The Best Friends Podcast Episode 129
Transport has been a critical lifesaving program for many years. Animals from under-resourced communities overwhelmed with homeless pets are transported to another where they have the opportunity for a positive outcome. This supply and demand model has saved millions of lives.
The goal isn’t solely to save the lives of the animals that can fit on that transport vehicle. Reducing the sending shelter’s population helps to relieve the pressure and allows the sending organization to focus on implementing programs and strategies to reduce their reliance on transport over time. But the financial costs and the process of finding partner organizations can make implementing a transport program challenging. And the potential spread of infectious diseases requires using best-practice protocols to ensure the health and safety of the pets in the receiving community.
This week, we hear from two experts - one from the programs side and the other a veterinarian - to talk through what you need to do to ensure you’re transporting responsibly.
Click here to check out all the episodes from the podcast.
- Become a Best Friends Network partner
- Reducing Infectious Disease in Transport Playbook
- Volunteer Transport Playbook
- ASV Guidelines for Standards of Care in Animal Shelters (transport section, pg.39)
- ASPCA Pro: How Many Parvo Vaccines Should Puppies Have Before Transport?
- Lifesaving through Transport Programs, online course
- Managing Transport with Trello
- Transport and Transformation in a rural GA Shelter, Saving America's Pets vlog ep. 19
- Doobert 101 for Network partners, webinar
Audrey Lodato
senior strategist for the East region, Best Friends
Audrey is the East regional senior strategist . Through her role at Best Friends, she helps shelters maximize their lifesaving potential by providing support and empowerment in operational efficiency, relationship building, strategic planning and program development.
Audrey has served in a leadership capacity in several shelters in both New York and North Carolina since 2006, including Brother Wolf Animal Rescue. As the Director of Animal Care for Brother Wolf, she began a mobile spay and neuter program, supported logistics for disaster response, provided operational support and assessments to municipal shelters, and managed the organization’s flagship adoption center and five chapter locations.
A bonafide shelter nerd, she enjoys all aspects of animal welfare and believes that success in the field requires being both a student and a teacher at all times. She has a particular fondness for mentoring individuals new to animal welfare, programs that keep pets with their families, grumpy old dogs, and watching teams achieve their goals together.

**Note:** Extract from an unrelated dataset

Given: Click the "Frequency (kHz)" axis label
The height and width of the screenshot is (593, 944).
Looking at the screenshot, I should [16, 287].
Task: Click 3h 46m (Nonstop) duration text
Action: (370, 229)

Audrey lives in the beautiful Hudson Valley with her husband Greg, her dogs Rumble and Mac, and her cats Paper and Shoshi.
Erin Katribe, DVM
medical director, Best Friends
As Medical Director of Best Friends Animal Society, Dr. Erin Katribe oversees Best Friends Animal Sanctuary's medical department and also provides medical guidance for all of Best Friends' lifesaving centers and partner shelters. Keeping shelter and community animals healthy while navigating the balance of population care and care for individual animals is an integral part of our efforts toward achieving no-kill nationwide by 2025.
Erin earned her DVM degree from Texas A&M University in 2009, already knowing that her future was in shelter medicine and animal welfare. Following graduation, she moved to Austin, Texas, where she initially practiced full-time emergency and critical care and performed contract work in high-quality, high-volume spay/neuter and local shelters. In 2014, she moved to nonprofit full-time, working as the Medical Director for Animal Trustees of Austin, an organization that focused on access to care by providing low-cost services to the public and partnered with local shelters.
Erin moved to Kanab, Utah, in January 2017 to work at Best Friends Animal Sanctuary as a Staff Veterinarian, then Lead Staff Veterinarian. In late summer of 2017, she participated in Best Friends' response efforts following Hurricane Harvey in Houston by heading up the medical team. She helped the organization lead the way in saving the lives of dogs with distemper, as well as hundreds of other animals affected by the storm.
In 2018, she completed the master's degree program in shelter medicine through the University of Florida and also took on her current role as Medical Director. She has continued to provide contract services for the Humane Society of the United States Rural Area Veterinary Services program as a field clinic veterinarian. Erin is passionate about teaching the next generation of veterinarians about the field of shelter medicine, whether that's at the Sanctuary clinic or while focusing on access to care in underserved communities.